At each time point, nine images were acquired at each of the two wavelengths, which were registered and averaged to generate two mean images. These two mean images were then also registered. A circumpapillary region of interest (ROI) extending between one and two disc radii from the perimeter of the optic disc was selected. Measurements of D and SO₂ from each major vessel within the ROI were obtained and averaged to yield a mean retinal arterial and venous D (D_A, D_V) and SO₂ (SO_2A, SO_2V), as previously described.⁸

Calculation of the Inner Retinal OEF

We also calculated the inner retinal OEF. OEF represents the fraction of oxygen from the retinal vasculature that is available for use by the inner retinal tissue, and is defined as (BF*(O_2A−O_2V))/(BF*O_2A), where O_2A is the arterial oxygen content, O_2V is the venous oxygen content, and BF is retinal blood flow. Since BF is a determinant of both the numerator and denominator, this term cancels. Further, since the dissolved oxygen content of blood is minimal,¹⁹ oxygen content is closely approximated by SO₂. Thus, OEF was calculated as (SO_2A−SO_2V)/SO_2A. According to the Fick principle, which applies to steady state conditions, OEF is also equal to the ratio of MO₂ to DO₂.^8,20 MO₂ is the rate that the inner retinal tissue consumes oxygen provided by the retinal circulation, and DO₂ is the rate that oxygen enters the retinal circulation.
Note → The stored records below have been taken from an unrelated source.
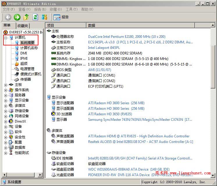The width and height of the screenshot is (217, 186).
Task: Select the 超频 overclock tree item
Action: tap(24, 63)
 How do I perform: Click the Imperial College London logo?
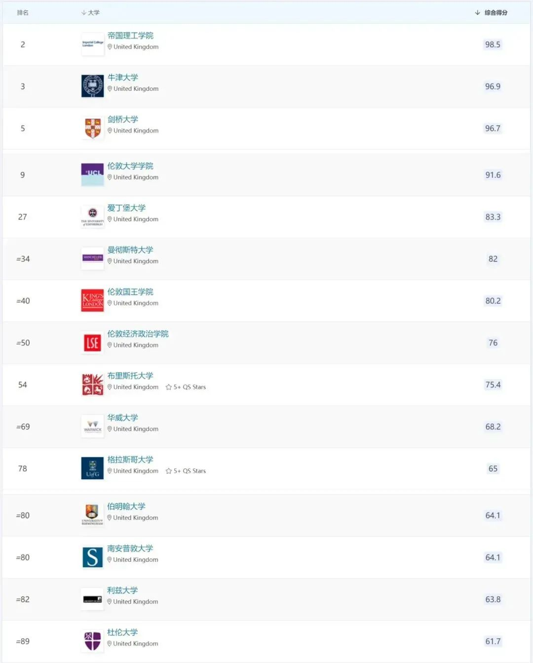(93, 44)
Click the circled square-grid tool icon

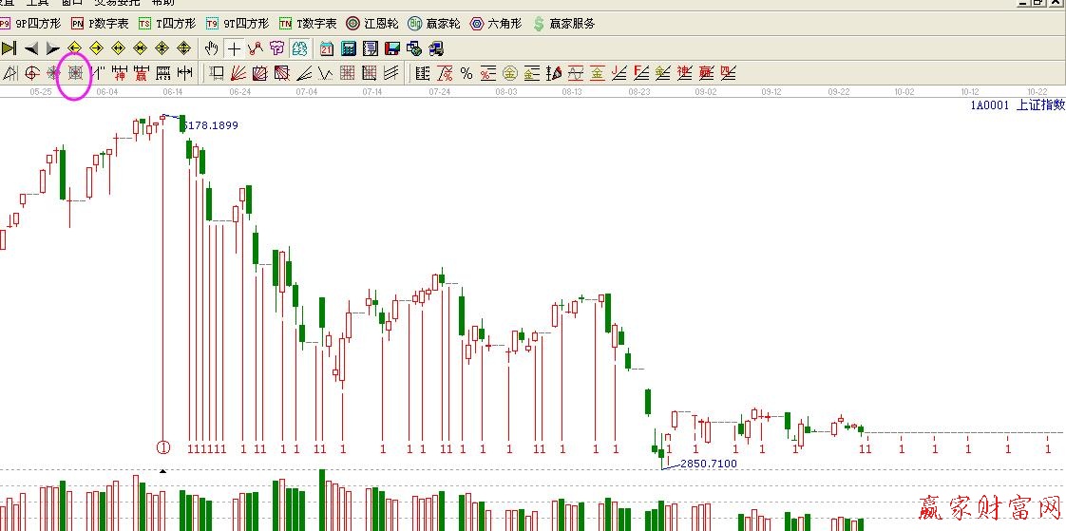pos(74,73)
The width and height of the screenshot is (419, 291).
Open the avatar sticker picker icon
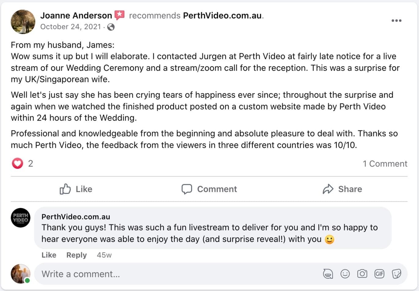328,274
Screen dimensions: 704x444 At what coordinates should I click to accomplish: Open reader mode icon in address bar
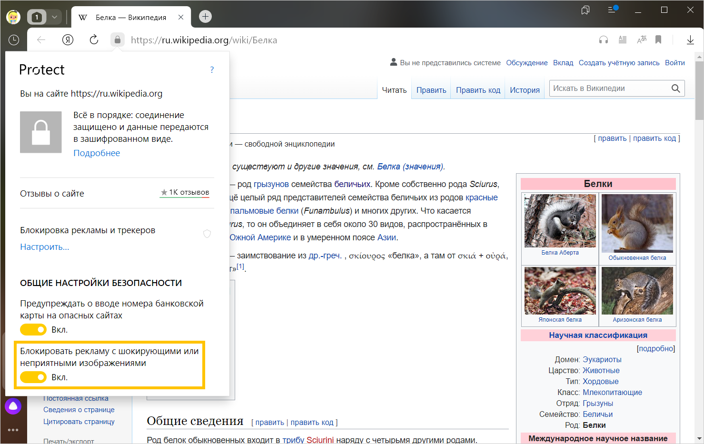click(x=622, y=40)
Therefore, OEF calculation under steady state conditions can be used to provide information on the ratio of MO₂ to DO₂, without calculating either directly. However, under nonsteady state conditions, such as those immediately after the initiation or cessation of light flicker, the ratio defined by MO₂ to DO₂ differs from OEF according to the accumulation or depletion of oxygen in the inner retina.

Data Analysis

Mean and standard deviation (SD) of metrics (D_A, D_V, SO_2A, SO_2V, and OEF) from the three repeated measurements acquired during the 29 seconds before light flicker were determined per subject. Intrasubject variability was assessed by coefficient of variation (SD/mean) and averaged over all subjects. Based on data in all subjects, mean and SD of metrics before light flicker were determined and intersubject variability was calculated by the coefficient of variation.
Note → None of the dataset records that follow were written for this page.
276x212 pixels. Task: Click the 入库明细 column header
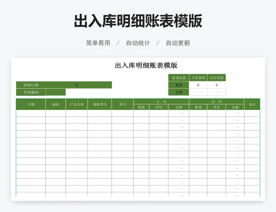[198, 78]
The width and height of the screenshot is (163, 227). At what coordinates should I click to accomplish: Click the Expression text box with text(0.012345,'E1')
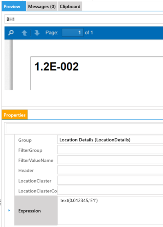click(110, 211)
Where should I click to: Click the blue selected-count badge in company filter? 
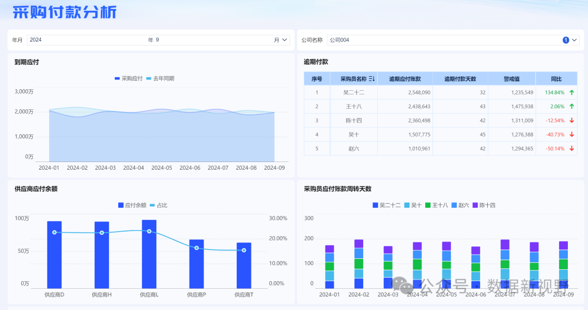tap(566, 40)
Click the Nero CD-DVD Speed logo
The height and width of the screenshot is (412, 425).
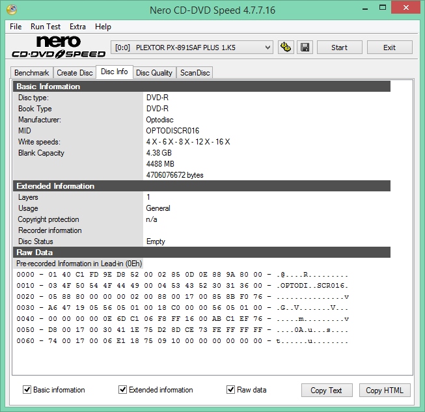tap(57, 47)
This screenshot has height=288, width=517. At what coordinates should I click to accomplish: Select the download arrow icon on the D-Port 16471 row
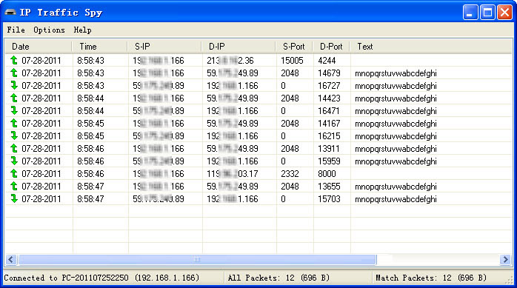(x=14, y=110)
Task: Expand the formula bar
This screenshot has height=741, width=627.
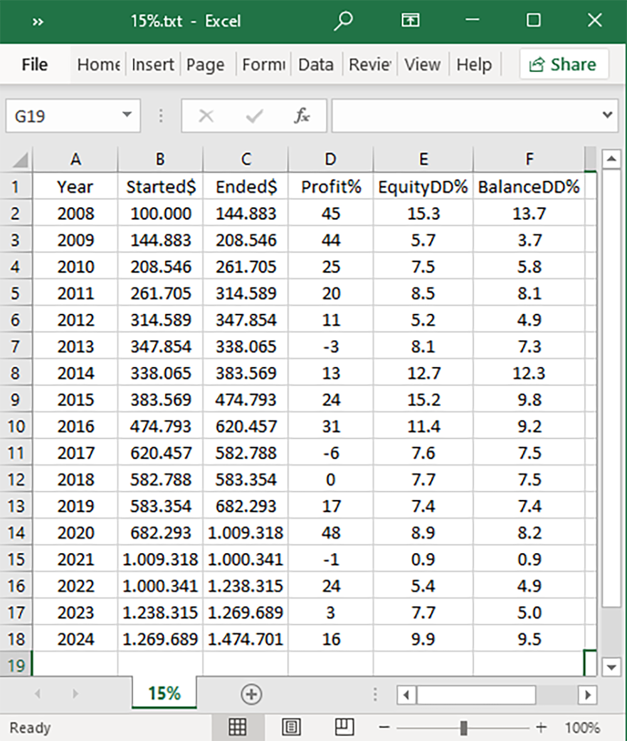Action: 606,115
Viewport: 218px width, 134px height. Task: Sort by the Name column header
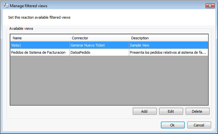40,38
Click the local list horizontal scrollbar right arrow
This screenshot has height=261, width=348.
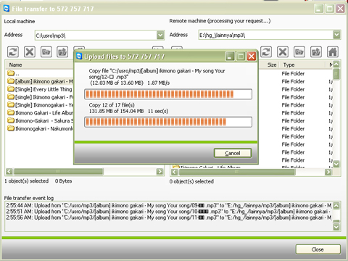click(x=160, y=172)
Metric ratios were defined as the metric values at each time point (during and after cessation of light flicker) divided by the mean of three repeated metric values obtained before initiation of light flicker. For example, the metric ratio of D_A (D_AR) at the first time point during light flicker was calculated as D_{A_first time-point} /D_{A_mean before flicker}. Data analyses were performed on metric ratios rather than metric values to normalize data in each subject. Metric ratios (D_AR, DVR, SO_2AR, SO_2VR, OEFR) were averaged among subjects at each time point to generate mean temporal dynamic responses during light flicker and after its cessation. All statistical analyses were performed using SPSS software (version 22; SPSS, Chicago, IL, USA).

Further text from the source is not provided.